-- Document --
------------------------
Burlap expires

After a nice long ride, the burlap (of the burlap carrot germination method) is finally breaking down, shredding as we fold it up off the final carrot beds of the season.

Even in this wet weather, the burlap makes a big difference, probably because it holds the soil heat—the difference is clear at the ends of the beds, where the seed drills extend past the burlap, and germination has barely started.

I haven’t been keeping accurate count, but this batch has done at least eight seedings over the last two years. At about $30 a bed for a double layer of burlap (100’/30m) over a 50′ (15 m) x 4 row bed, that makes it less than $4 per 200′ (60m) of carrots, more than worthwhile. If we’d taken better care of it during this wet weather, mainly by making sure it dried out quickly, it may’ve even lasted for a seeding or two more.

Like floating row cover, burlap is an outside input that I don’t like to rely on, but for now…it works!

Garlic all in

Harvested in three parts over the last week, the garlic is now all in! This crop seems to’ve done well once again (I LOVE growing garlic!). For the first time, there’s a small pile of damaged goods, water-logged from all the rain. But overall, things are looking good. The combination of oat straw (from last fall’s cover crop) and grass mulch worked great (below)—weeds were kept down, and although the paths weren’t as heavily mulched as around the plants, they weren’t bad. We’ve been having trouble starting the riding mower, which means no trailer, so the tractor bucket took its place for transport duties. The garlic is stacked on pallets in the barn. Lynn seems to’ve taken to garlic harvesting and went to town: fork and pull, fork and pull…around 3,000 garlic bulbs hit the local food chain!

Beans and big weeds

Hand pulling big weeds is a regular garden feature this summer of rainy, weed-favoring weather. In the before and after, the second and third plantings of snap beans (Jade and Indy Gold) are disappearing under soaring lamb’s quarters and pigweed: a couple of hours and a couple of pairs of hands later and they’re looking good.

Backstage at the farmers’ market: harvest bins

Rubbermaid storage bins are the main harvest containers again this season (I suppose that’s a plug for Rubbermaid, unintended, it just seems like they’re the only company in the plastic storage bin market!). They’re inexpensive (around $8 each), hold a little over a bushel, and the lids fasten well. They’re easy to clean, and they stack well, loaded and covered, or empty. And they’re durable. I somehow ran over one with the Kubota compact tractor, pulled it back in shape, and it’s in service again. They’ve changed color this year, the new ones available around here are a kinda tacky metallic blue, but that’s no reason to give ’em up. We have about 25, along with a dozen or so green bushel trugs…so I guess that’s the cap for the maximum harvest haul for now! Today at market, there were about 15 of ’em full… Balanced on the edge of one is a stack of three selected gardening books, brought to market for customers to check out…

Working the tiny tractor

Rototilling with the Kubota compact tractor

Working with the tiny tractor always looks like fun: after three seasons, it’s still fun for me, and just about everyone else seems to enjoy it, too! This Kubota compact tractor is dead simple to operate, rugged and reliable, easy on diesel, and nonthreateningly…tiny. And it’s as close as we’ve gotten to the other world of big, mechanized agriculture. Tilling with the 48″ rototiller is the Kubota’s main in-the-garden-beds field duty (and that’s something I try to keep to a minimum). I’ve come to rely on it for this one critical task, and to a lesser degree, for moving earth, manure, compost and other things with the front-end loader. Particularly, when time gets short and weeds on open sections start to go crazy, it’s great to have around. Here, Libby tries rotilling for the very first time, working up two sections for planting out fall brassicas (broccoli, cauliflower, cabbage,…). And, yep, looks like she’s having fun!
------------------------
-- Dataset entries --

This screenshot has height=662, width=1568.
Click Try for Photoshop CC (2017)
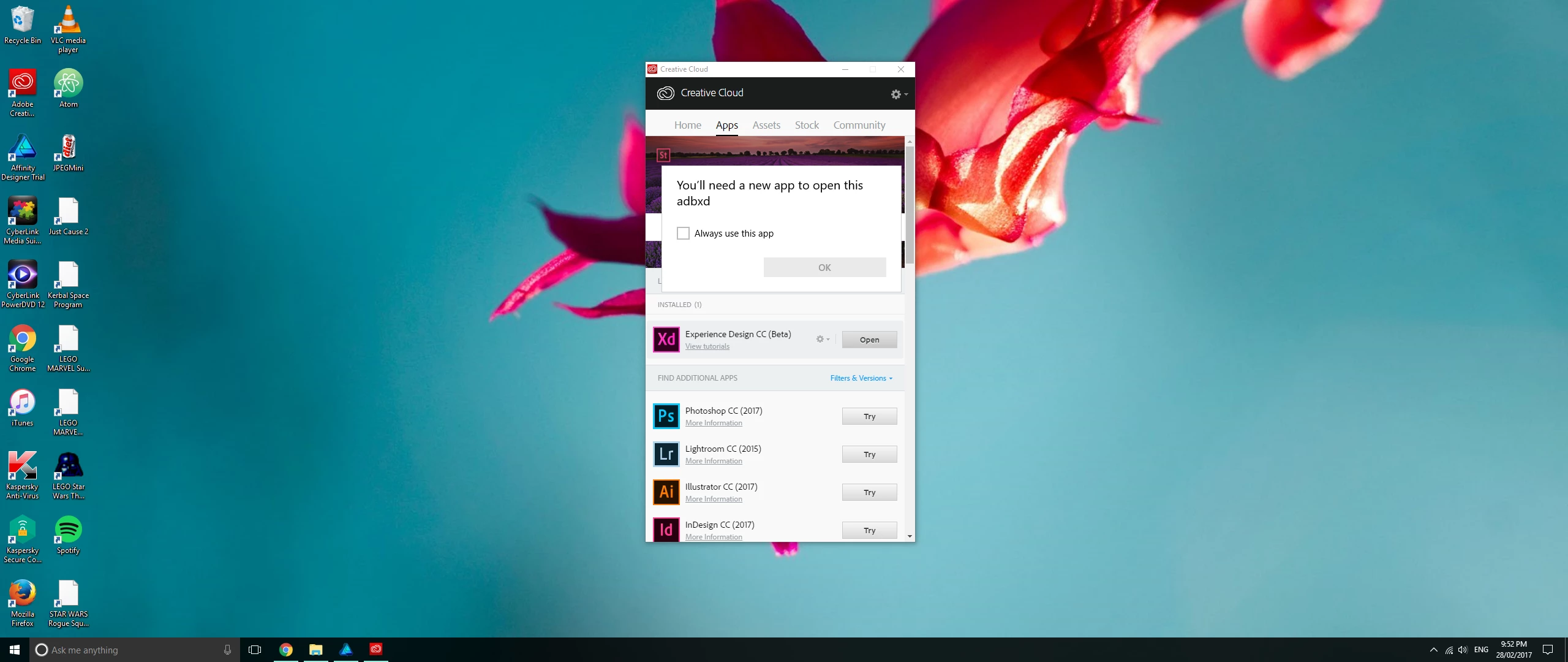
------------------------
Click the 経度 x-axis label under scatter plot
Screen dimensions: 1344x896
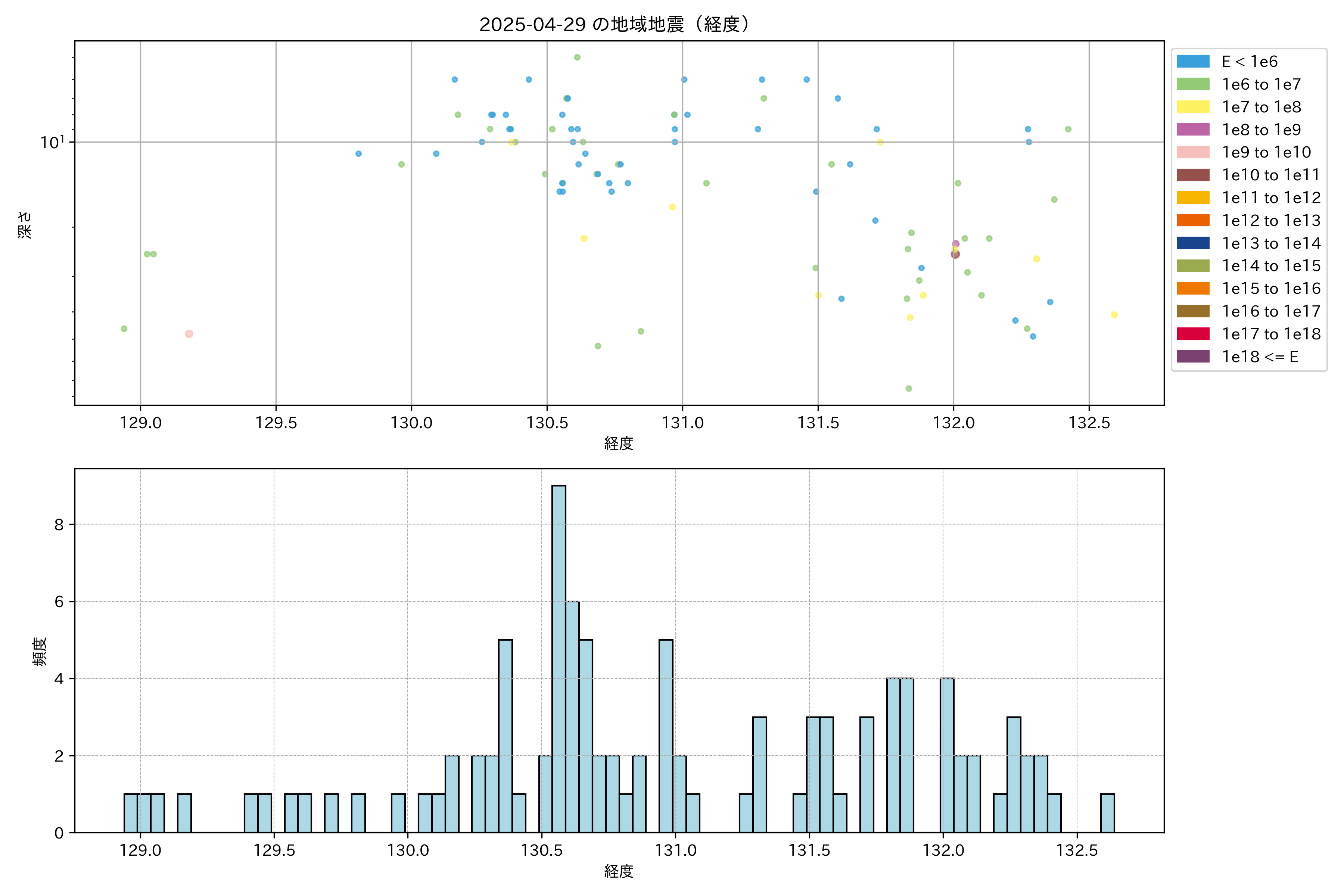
------------------------
-- Written exercise 1 --
According to the farm post, why does the burlap make a big difference to carrot germination even in wet weather, and what shows that difference? Answer in one to three sentences.
-- Written exercise 2 --
Answer these questions from the farm post, one line each:
(a) About how many garlic bulbs were harvested?
(b) Roughly what does one Rubbermaid storage bin cost?
(c) How wide is the rototiller used with the Kubota compact tractor?

-- Output 1 --
The burlap probably holds the soil heat. The difference shows at the ends of the beds: there the seed drills extend past the burlap, and germination has barely started.

-- Output 2 --
(a) Around 3,000.
(b) Around $8.
(c) 48″.